Creating a coupled LSTM

Hi all,

I am attempting to reproduce the Neural Assimilation model architecture described in this paper: Neural Assimilation - PMC. They are essentially trying to design an architecture that would be much faster than using a Kalman Filter by bypassing the correction step. Despite the authors providing some code in Keras, I have had some issues trying to implement this with PyTorch as I simply cannot see how they have built the model. (link to the code is here: FINAL CODE - Google Drive)

From my understanding, we need two LSTMs with one using the model forecasted data and the other using the observational data. The tricky part is that each LSTM requires as input the hidden state and cell state from the other LSTM which I am having some difficulty trying to implement. Anyone have any ideas on how I could do this? So far I have only used simple LSTMs for many-to-many prediction.
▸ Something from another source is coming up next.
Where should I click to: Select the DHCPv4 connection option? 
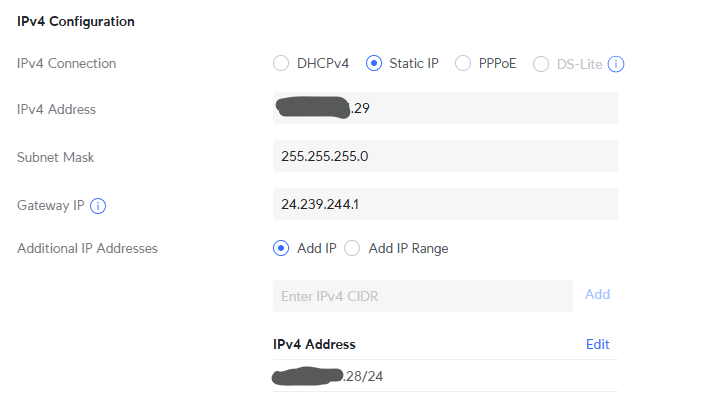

This is a diagram of the architecture:

and what I am working on thus far as its implementation:

class Neural_Assimilation(nn.Module):
  def __init__(self, n_inputs, n_hidden, num_layers, n_outputs):
    super(Neural_Assimilation, self).__init__()
    self.D = n_inputs
    self.M = n_hidden
    self.K = n_outputs
    self.L = num_layers

    self.rnn_f = nn.LSTM(
        input_size=self.D,
        hidden_size=self.M,
        num_layers=self.L,
        batch_first=True)
    
    self.rnn_o = nn.LSTM(
        input_size=self.D,
        hidden_size=self.M,
        num_layers=self.L,
        batch_first=True)
    self.fc = nn.Linear(self.M, self.K) # For BiDir LSTM need to multiply self.M x 2
  
  def forward(self, X_f, X_o):
    # initial hidden states
    h0_f = torch.zeros(self.L, X_f.size(0), self.M).to(device) # For BiDir LSTM need to multiply self.L x 2
    c0_f = torch.zeros(self.L, X_f.size(0), self.M).to(device) # For BiDir LSTM need to multiply self.L x 2

    # get RNN unit output
    out_f, (h_t_f, c_t_f) = self.rnn_f(X_f, (h0_f, c0_f))
    out_o, (h_t_o, c_t_o) = self.rnn_o(X_o, (h_t_f, c_t_f))
    out_f, (h_t_o, c_t_o) = self.rnn_f(X_f, (h_t_o, c_t_o))
    
    # we want h(t) and c(t) at the final time step so we can feed this into the other RNN
    out_f = self.fc(out_f[:, -1, :])

    hidden_state = h_t[:, -1, :]
    hidden_out = self.fc(hidden_state)

    cell_state = c_t[:, -1, :]
    cell_out = self.fc(cell_state)

    return out, hidden_state, cell_out 

Would really appreciate your expertise!